Concurrency is model for software consturction.
Concurrency is the key to designing high performance network services. Go’s concurrency primitives (goroutines and channels) provide a simple and efficient means of expressing concurrent execution. In this talk we see how tricky concurrency problems can be solved gracefully with simple Go code.
The original model Go’s concurrency is from CSP(Communicating Sequential Processes).
The Go approach
Don’t communicate by sharing memory, share memory by communicating.
In other words, you don’t have some memory shared and protected by locks and mutexes from parallel access, instead, you use the channel to pass the data back and forth between the goroutines.
Go’s concurrency toolset
- go routines
- channels
- select
- sync package(classic mutexes)
Deadlock
A deadlocked program is one in which all concurrent processes are waiting on one another.

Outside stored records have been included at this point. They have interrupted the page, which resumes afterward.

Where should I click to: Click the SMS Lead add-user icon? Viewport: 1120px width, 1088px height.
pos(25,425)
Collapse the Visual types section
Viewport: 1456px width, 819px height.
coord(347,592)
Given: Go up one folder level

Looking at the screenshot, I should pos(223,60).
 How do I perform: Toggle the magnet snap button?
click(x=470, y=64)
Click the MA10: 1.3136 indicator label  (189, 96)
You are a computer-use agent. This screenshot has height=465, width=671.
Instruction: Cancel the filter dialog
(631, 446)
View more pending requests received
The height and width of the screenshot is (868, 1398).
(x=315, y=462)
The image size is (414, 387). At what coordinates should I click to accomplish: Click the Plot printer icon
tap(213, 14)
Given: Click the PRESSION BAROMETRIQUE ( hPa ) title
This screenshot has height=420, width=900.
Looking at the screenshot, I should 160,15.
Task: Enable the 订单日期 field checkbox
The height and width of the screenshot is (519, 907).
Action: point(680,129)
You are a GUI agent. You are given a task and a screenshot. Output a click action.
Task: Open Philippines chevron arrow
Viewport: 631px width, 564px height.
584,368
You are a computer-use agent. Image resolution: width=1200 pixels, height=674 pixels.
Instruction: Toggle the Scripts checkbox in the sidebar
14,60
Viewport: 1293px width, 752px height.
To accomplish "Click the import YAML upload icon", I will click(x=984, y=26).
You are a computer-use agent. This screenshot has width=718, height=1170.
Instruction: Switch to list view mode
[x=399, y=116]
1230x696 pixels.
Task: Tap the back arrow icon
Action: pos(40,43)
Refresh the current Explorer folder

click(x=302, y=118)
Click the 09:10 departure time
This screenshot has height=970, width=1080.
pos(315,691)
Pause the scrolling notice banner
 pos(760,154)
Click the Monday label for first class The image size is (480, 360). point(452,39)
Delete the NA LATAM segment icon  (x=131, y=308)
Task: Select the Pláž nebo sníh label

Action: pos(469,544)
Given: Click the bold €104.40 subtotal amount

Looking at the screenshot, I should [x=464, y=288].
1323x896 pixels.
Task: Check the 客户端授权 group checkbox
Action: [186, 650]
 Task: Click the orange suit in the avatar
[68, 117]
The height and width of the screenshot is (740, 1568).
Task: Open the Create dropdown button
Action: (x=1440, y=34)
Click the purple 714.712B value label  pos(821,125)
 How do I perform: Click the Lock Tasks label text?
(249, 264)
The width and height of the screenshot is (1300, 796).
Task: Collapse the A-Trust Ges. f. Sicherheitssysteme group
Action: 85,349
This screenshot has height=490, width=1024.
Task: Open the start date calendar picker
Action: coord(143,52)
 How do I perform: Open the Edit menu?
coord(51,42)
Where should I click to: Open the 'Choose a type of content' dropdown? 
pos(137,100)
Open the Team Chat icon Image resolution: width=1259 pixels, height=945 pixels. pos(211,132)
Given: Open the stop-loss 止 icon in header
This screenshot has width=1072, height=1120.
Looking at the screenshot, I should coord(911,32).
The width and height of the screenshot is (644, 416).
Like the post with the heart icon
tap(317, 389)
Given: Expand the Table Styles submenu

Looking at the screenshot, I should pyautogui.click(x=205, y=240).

In this state, the program will never recover without outside intervention.
Race Conditions
A race condition occurs when two or more operations must execute in the correct order, but the program has not been written so that this order is guaranteed to be maintained. Most of the time, this shows up in what’s called a data race, where one concurrent operation attempts to read a variable while at some undetermined time another con‐ current operation is attempting to write to the same variable.
Mutex locks
type Counter struct {
mu sync.Mutex
value int
}
func (c *Counter) Increment()
{
c.mu.Lock()
defer c.mu.Unlock()
c.value++
}
Start goroutines
Common function
func main() {
go sayHello() // continue doing other things
}
func sayHello()
{
fmt.Println("hello")
}
// no output
Anonymous function
go func() {
fmt.Println("hello")
}()
Anonymous function with parameter
go func(URL string) {
fmt.Println("hello", URL)
}("http://bcd.com")
Fork and join model
func main() {
var wg sync.WaitGroup
sayHello := func() {
defer wg.Done()
fmt.Println("hello")
}
wg.Add(1)
go sayHello()
wg.Wait()
}
Channels
- Think of a bucket chain
- 3 components: sender, buffer, receiver
- The buffer is optional
A channel in Go provides a connection between two goroutines, allowing them to communicate. A channel with no buffer is a blocking(synchronized) channel. A channel operation is a communicate and synchronize operation.
A bufferd channel is not synchronized.
Declaring and initializing
var c chan int
c = make(chan int)
// or
c := make(chan int)
Sending on a channel
c <- 1
Receiving from a channel, the “arrow” indicates the direction of the data flow.
value = <-c
Blocking channels
blocked
unbuffered := make(chan int)
// blocks
unbuffered <- 1
// blocks
a := <- unbuffered
not blocked
go func() {<- unbuffered }()
unbuffered <- 1
unbuffered := make(chan int, 1)
// still blocks
a := <- buffered
// fine
buffered <- 1
// blocks (buffer full)
buffered <- 2
Blocking breaks concurrency
Closing channels
- if closed, nothing to do
- close twice will panic
c := make(chan int)
close(c)
fmt.Println(<-c) // receive and print
// What is printed?
// 0, false
// - a receive always returns two values
// - 0 as it is the zero value of int
// - false "because no more data" or "returned value is not valid"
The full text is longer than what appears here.